Maestra d'Holguín interpelle Díaz-Canel : « Depuis le mois de mai, nous ne sommes pas payés »

École cubaine (Image de référence)Photo © X / CubaMined

Une enseignante du municipalité Urbano Noris, Holguín, a dénoncé directement auprès de Miguel Díaz-Canel que les enseignants de cette zone n'ont pas reçu leur salaire depuis plus de trois mois, depuis le mois de mai dernier.

La dénonciation a été publiée en tant que commentaire sur le mur de Facebook du dirigeant, où il a diffusé un message sur les préparatifs de la rentrée scolaire.

Díaz-Canel a écrit sur son profil : « D'énormes efforts sont déployés pour que les salles de classe ouvrent le 1er septembre, malgré le #BloqueoGenocida. Je remercie les enseignants, les responsables, les familles et toutes les institutions qui se joignent à cet engagement. Nous ne renoncerons pas. »

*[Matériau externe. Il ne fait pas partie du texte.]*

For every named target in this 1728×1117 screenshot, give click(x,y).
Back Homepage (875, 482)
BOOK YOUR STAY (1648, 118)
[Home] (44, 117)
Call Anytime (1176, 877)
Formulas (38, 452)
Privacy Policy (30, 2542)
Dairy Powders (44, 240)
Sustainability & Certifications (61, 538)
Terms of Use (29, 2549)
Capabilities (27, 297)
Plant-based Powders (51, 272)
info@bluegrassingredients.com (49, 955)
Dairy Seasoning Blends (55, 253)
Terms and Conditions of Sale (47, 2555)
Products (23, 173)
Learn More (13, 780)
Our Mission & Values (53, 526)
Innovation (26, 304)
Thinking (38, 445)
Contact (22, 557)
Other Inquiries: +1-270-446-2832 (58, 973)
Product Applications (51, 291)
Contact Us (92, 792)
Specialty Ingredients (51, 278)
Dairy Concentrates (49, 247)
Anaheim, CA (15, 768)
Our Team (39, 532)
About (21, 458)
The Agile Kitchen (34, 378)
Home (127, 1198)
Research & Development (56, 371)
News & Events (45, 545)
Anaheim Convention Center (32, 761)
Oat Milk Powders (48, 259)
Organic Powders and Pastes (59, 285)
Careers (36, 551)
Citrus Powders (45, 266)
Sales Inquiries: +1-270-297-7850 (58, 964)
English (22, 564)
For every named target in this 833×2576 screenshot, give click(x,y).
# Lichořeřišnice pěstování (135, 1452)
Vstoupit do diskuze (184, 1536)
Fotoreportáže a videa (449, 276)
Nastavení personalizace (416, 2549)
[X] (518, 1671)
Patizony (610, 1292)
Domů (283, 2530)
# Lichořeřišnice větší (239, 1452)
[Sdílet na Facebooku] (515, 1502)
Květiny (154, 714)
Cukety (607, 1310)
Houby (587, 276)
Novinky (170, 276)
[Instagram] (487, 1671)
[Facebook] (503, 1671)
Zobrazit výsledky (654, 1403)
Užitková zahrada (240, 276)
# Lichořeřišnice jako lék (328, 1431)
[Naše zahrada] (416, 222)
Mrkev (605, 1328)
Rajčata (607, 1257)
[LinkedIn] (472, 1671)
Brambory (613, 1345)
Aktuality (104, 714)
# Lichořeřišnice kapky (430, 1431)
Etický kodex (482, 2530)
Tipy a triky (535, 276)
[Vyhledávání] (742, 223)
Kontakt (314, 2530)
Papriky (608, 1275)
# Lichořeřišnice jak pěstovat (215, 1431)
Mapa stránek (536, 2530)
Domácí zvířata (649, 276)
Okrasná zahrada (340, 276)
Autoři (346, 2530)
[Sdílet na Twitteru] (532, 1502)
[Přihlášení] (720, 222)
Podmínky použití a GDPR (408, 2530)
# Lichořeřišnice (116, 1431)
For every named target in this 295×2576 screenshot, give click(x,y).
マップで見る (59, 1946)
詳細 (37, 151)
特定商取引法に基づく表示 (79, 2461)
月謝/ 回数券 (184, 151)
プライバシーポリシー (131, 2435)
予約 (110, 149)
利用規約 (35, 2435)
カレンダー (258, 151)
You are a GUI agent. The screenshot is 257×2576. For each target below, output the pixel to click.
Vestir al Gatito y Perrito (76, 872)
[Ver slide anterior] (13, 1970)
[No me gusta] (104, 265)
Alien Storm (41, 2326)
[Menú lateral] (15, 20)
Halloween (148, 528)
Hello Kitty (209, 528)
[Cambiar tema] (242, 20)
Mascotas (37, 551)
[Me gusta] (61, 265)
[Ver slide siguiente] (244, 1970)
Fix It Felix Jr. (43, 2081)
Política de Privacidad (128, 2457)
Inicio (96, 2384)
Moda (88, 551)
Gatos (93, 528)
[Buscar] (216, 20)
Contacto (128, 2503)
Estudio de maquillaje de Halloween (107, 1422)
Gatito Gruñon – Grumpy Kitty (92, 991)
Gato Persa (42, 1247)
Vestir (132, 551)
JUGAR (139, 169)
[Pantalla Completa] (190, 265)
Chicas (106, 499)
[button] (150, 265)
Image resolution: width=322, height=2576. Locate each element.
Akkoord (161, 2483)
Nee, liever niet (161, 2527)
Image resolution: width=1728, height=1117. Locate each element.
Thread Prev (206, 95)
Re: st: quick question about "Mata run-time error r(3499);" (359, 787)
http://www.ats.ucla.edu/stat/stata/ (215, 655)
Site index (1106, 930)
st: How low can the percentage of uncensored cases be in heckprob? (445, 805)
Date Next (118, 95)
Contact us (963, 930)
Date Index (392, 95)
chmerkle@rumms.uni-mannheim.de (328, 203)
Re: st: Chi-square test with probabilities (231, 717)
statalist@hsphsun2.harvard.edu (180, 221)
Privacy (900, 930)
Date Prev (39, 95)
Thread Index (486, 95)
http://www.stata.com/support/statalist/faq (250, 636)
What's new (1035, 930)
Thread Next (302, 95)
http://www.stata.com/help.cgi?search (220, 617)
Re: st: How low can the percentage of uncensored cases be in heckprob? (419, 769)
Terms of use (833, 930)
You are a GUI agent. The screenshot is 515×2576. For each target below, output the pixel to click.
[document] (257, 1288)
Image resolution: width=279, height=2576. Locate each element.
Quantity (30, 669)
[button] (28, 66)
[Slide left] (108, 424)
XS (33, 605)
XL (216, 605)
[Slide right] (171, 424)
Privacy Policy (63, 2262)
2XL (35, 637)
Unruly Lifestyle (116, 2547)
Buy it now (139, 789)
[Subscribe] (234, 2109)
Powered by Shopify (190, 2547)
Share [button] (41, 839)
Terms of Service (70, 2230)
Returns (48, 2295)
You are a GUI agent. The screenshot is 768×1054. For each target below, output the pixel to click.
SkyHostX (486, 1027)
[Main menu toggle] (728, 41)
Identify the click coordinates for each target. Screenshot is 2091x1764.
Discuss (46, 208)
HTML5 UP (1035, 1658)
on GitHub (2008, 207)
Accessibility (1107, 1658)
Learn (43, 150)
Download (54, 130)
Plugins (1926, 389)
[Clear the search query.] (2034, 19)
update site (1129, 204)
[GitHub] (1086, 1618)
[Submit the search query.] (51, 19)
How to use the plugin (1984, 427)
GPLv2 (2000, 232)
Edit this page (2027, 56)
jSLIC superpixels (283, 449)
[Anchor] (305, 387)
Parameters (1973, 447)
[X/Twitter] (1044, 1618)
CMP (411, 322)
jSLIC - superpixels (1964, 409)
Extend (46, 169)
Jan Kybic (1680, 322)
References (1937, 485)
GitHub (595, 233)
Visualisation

Captura de Facebook / Miguel Díaz-Canel

En réponse, María Luisa Casal Castillo, qui se présente comme enseignante à Urbano Noris, a formulé une plainte : « Monsieur le Président, parmi toutes ces choses que vous remerciez... les enseignants du municipalité d'Urbano Noris, Holguín, Oriente, nous vous serions grandement reconnaissants si vous pouviez nous payer, car vous ignorez peut-être que nous n’avons pas été payés depuis le mois de mai... Parfois, des actions amènent la population modeste à ressentir de la nostalgie ».

La contradiction entre le discours officiel et la réalité de mois sans salaire résume une crise qui ne se limite pas aux enseignants de Holguín.

En juillet, des enseignants de l'École Mixta Vicente Chávez à Vertientes, Camagüey, ont dénoncé qu'ils n'avaient pas été payés depuis deux mois, avec pour seule réponse officielle que « il n'y a pas d'argent ». Malgré cela, les enseignants et les autres employés continuaient à travailler dans des conditions « déplorables », pour ne pas abandonner leurs élèves.

«Une école si grande, avec tant d'enseignants, et ce même nombre d'enseignants n'ont pas un plat de nourriture aujourd'hui. Mais "il n'y a pas d'argent", c'est toujours la même réponse... Il n'y a pas d'argent, pas de honte, pas de dignité, pas de respect», a déclaré Yerenis Cabrera León, fille de l'un des employés du centre.

Le régime a approuvé à la fin juillet la Résolution 18/2026 du Ministère du Travail et de la Sécurité Sociale, qui a établi de nouveaux salaires de base pour les enseignants, allant de 6,130 à 7,735 CUP par mois, en vigueur depuis le premier juillet et avec paiement effectif en août.

Cependant, cette augmentation est sans importance pour ceux qui n'ont même pas perçu les salaires précédents.

D'autre part, au taux de change informel d'environ 673 pesos cubains pour un dollar, le nouveau salaire maximum de 7,735 CUP équivaut à seulement 11,5 dollars par mois, bien en dessous d'un panier de biens estimé entre 25,000 et 50,000 CUP. Les Cubains ont réagi à l'annonce par des moqueries qui ont circulé sur les réseaux sociaux et se sont résumées en une phrase : « Ils peuvent désormais acheter le carton d'œufs et l'huile dans le même mois ».

Le système éducatif cubain souffre par ailleurs d'un déficit structurel d'au moins 24 000 enseignants à l'échelle nationale - soit 12,5 % des postes d'enseignants - en raison de l'exode migratoire, du départ vers le secteur privé et des salaires historiquement bas.

Avant le début de l'année scolaire 2026-2027, prévu pour le premier septembre, les Cubains ont réagi au message de Díaz-Canel par des critiques, décrivant la situation comme « beaucoup de volonté et peu de conditions », soulignant les coupures de courant, la pénurie d'eau, le manque d'uniformes et les difficultés à assurer l'alimentation des enfants.